To determine control of a corporation, you must look at both the voting rights inherent in the voting security itself, i.e., those provided in the bylaws or formation documents for the corporation, as well as the rights designated by contract. Rule 801.12 is applicable to the rights of the security, and thus the analysis for 801.1(b)(1)(i). The analysis of contractual rights of control for 801.1(b)(2) should reflect the practical right of any person to designate 50% or more of the directors. This analysis is separate from Rule 801.12.

Question

From: Shaffer, Kristin <kshaffer@ftc.gov>
Sent: Tuesday, July 12, 2022 1:24:32 PM (UTC-05:00) Eastern Time (US & Canada)
To: [Redacted]
Subject: RE: Request for Informal Interpretive Advice

[Redacted]

To determine control of a corporation, you must look at both the voting rights inherent in the voting security itself, i.e., those provided in the bylaws or formation documents for the corporation, as well as the rights designated by contract. Rule 801.12 is applicable to the rights of the security, and thus the analysis for 801.1(b)(1)(i). The analysis of contractual rights of control for 801.1(b)(2) should reflect the practical right of any person to designate 50% or more of the directors. This analysis is separate from Rule 801.12.

Best regards,

Kristin

From: [Redacted] 
Sent: Monday, July 11, 2022 3:34 PM
To: HSRHelp <HSRHelp@ftc.gov>
Subject: Request for Informal Interpretive Advice

[Redacted]

We have a quick question regarding the application of Rule 801.12 to the following situation. Corporation P has two series of common stock, Series A and Series B. The shares of Series A and Series B common stock each have one vote per share. There are at present five (5) directors of Corporation P. The holders of Series B common stock, voting as a separate class, have the contractual right to elect one director. The holders of the Series A common stock, voting as a separate class, have the contractual right to elect the other four (4) directors.

No person holds 50% of more of the outstanding shares of Series A common stock. Two persons each hold 50% of the outstanding shares of Series B common stock. Corporation P also has outstanding stock options representing the right to purchase 5.53% of its Series A common stock on a fully-diluted basis.

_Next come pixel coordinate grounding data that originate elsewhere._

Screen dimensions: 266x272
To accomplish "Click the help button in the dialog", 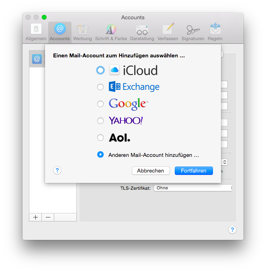I will pyautogui.click(x=57, y=171).
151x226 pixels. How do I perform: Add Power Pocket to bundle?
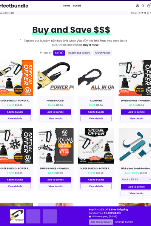pos(55,112)
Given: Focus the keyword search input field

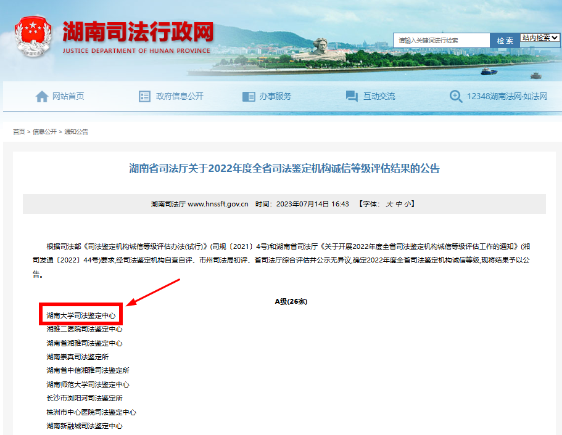Looking at the screenshot, I should click(x=441, y=40).
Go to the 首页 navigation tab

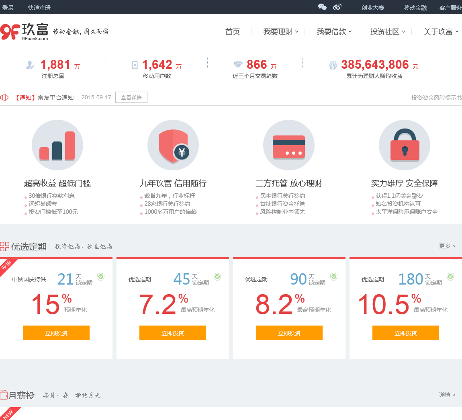coord(233,32)
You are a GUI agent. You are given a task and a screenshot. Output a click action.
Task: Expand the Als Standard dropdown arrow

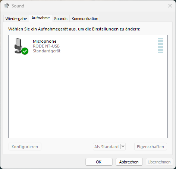click(x=123, y=147)
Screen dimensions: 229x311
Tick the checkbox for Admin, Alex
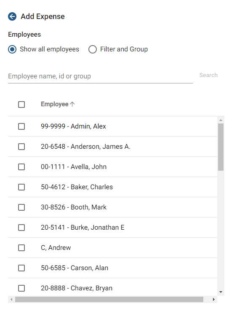pyautogui.click(x=21, y=126)
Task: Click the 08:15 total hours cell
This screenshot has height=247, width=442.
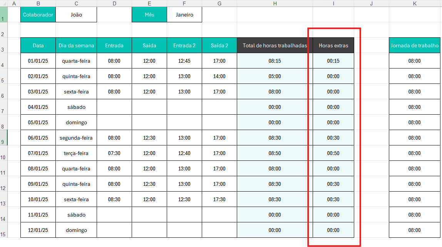Action: coord(275,61)
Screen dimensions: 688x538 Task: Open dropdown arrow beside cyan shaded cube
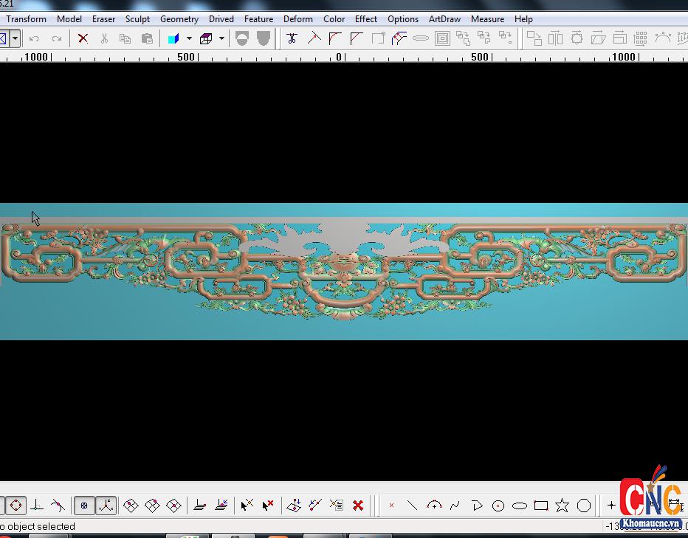tap(189, 38)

More specifically, the largest shareholder of Series A common stock, X, holds 46.2% of the shares of Series A common stock and no shares of Series B common stock. The two shareholders of Series B common stock, Y and Z, each hold 50% of the shares of Series B and no shares of Series A common stock. None of X, Y and Z hold any options to purchase shares of Series A common stock. It is our understanding that convertible voting securities such as these stock options are disregarded in calculating the percentage of voting securities.

Applying Rule 801.12(b), the percentage of Corporation P common stock held by (1) X is 36.96% (46.2% x 4/5); (2) Y is 10% (50% x 1/5); and (3) Z is 10% (50% x 1/5).

Based on the foregoing, it appears that no person (1) holds 50% or more of the outstanding voting securities of Corporation P or (2) has the power presently to elect 50% or more of the directors of Corporation P, and that, as a result, Corporation P is its own ultimate parent entity.

Please let us know if you agree with this analysis and conclusion.

Thank you.

About Informal Interpretations

Informal interpretations provide guidance from previous staff interpretations on the applicability of the HSR rules to specific fact situations. You should not rely on them as a substitute for reading the Act and the Rules themselves. These materials do not, and are not intended to, constitute legal advice.